-- Material shown follows --

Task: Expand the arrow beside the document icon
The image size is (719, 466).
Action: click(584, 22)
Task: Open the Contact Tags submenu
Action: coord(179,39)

-- Material shown concluded --

▸ **What the task requires**
Copy out each entry exactly, leaving nothing out.

▸ **Response**
Task: Expand the arrow beside the document icon
The image size is (719, 466).
Action: click(584, 22)
Task: Open the Contact Tags submenu
Action: coord(179,39)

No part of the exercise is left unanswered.